→ **Assignment**
Summarize the Blu-ray review in two sentences.

→ **Page extract**
=== Begin Enclosure ===
TWO FEMALE SPIES WITH FLOWERED PANTIES -- Blu-ray Review by Porfle



 Originally posted on 9/2/2017

 

I continue to find the cinematic output of prolific Spanish filmmaker Jess Franco to be a mild diversion at best, as in VAMPYROS LESBOS and SHE KILLED IN ECSTASY.  (Or at worst, as in PAULA-PAULA.)

But whatever it is about Franco's work that has attracted so many avid followers over the years, they're likely to find it in his 1980 softcore-sex-and-spy potboiler TWO FEMALE SPIES WITH FLOWERED PANTIES, aka "Ópalo de fuego".

As usual, Franco shoots with a half-artistic, half-artless style that's slapdash one moment and somewhat striking the next--owing some of the latter, it seems, to good fortune.  The shaky zooms and pans characteristic of his work go hand-in-hand with some shots that have sort of a rough-hewn arthouse look.


Franco's lifelong love Lina Romay (THE HOT NIGHTS OF LINDA) stars as Cecile, an exotic dancer whose year-long prison sentence for "indecency" will be erased if she agrees to go to the Canary Islands and spy on some suspected sex-slavers for the French secret service. 

Cecile agrees and, along with her beautiful but airheaded dancing partner Brigitte, is soon occupying a posh hotel suite next to the mansion of main suspects Mr. and Mrs. Forbes.

They also end up dancing (if you can call it that) in the Forbes' swank nightclub where Cecile's contact, Milton, also works.  Milton's one of those "is he or isn't he?" characters who's gay one minute and straight the next, and some comedy is derived from Brigitte becoming infatuated with and practically raping him.


Franco, in fact, seems to enjoy juxtaposing such lighthearted scenes with those of rape (the Forbeses breaking in a new captive meant to be sold as sex slave to some perverted millionaire) and sadism (a captured Cecile being sexually tortured by evil Forbes henchwomen who enjoy inflicting pain).

While there's certainly nothing here on the level of one of the "Ilsa" flicks, some scenes are quite startling in their strong content compared to the almost innocuous spy antics of the rest of the film.
=== End Enclosure ===
Stored data entries
=== Begin Enclosure ===
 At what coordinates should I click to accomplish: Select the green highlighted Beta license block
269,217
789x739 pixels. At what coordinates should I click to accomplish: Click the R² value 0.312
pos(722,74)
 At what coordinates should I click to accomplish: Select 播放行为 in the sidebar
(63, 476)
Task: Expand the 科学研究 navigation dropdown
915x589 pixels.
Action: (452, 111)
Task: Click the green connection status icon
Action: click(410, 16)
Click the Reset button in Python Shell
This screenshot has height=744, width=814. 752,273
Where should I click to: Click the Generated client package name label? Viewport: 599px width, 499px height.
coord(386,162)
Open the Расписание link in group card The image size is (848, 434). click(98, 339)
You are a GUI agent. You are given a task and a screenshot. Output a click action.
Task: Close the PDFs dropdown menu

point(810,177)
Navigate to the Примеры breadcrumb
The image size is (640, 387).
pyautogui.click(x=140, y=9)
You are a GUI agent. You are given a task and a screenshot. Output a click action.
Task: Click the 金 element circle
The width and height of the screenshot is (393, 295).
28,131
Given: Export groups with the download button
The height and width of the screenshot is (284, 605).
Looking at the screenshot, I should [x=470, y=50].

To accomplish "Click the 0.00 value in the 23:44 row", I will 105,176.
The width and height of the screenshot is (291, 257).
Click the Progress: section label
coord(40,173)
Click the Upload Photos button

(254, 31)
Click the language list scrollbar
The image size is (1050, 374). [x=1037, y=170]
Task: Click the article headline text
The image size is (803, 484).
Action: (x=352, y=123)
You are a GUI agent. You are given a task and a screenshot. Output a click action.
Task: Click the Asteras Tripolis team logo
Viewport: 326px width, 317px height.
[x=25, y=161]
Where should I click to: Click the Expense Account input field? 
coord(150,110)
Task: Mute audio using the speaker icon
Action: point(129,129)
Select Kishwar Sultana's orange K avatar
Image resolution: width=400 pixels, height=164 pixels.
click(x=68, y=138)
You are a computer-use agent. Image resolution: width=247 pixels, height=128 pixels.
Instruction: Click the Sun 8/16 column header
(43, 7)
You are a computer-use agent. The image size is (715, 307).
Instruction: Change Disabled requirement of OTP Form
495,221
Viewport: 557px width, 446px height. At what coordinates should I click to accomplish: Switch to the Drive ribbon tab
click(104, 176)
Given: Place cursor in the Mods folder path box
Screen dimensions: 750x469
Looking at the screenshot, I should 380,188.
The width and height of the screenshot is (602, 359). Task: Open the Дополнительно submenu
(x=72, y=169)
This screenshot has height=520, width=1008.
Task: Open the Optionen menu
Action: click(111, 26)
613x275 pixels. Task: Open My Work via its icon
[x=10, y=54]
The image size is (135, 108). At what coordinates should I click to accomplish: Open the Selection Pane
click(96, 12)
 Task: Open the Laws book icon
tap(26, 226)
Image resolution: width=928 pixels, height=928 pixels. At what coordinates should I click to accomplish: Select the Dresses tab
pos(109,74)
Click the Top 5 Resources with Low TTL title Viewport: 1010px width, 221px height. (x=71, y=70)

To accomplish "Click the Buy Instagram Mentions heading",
=== End Enclosure ===
→ **Result below**
The reviewer finds Jess Franco's films a mild diversion at best but says his followers will likely find what draws them in his 1980 softcore spy film TWO FEMALE SPIES WITH FLOWERED PANTIES, in which Lina Romay plays Cecile, an exotic dancer whose prison sentence will be erased if she spies on suspected sex-slavers in the Canary Islands for the French secret service. Franco mixes lighthearted comedy, such as Brigitte's infatuation with Milton, with scenes of rape and sadism that are startling compared to the film's almost innocuous spy antics.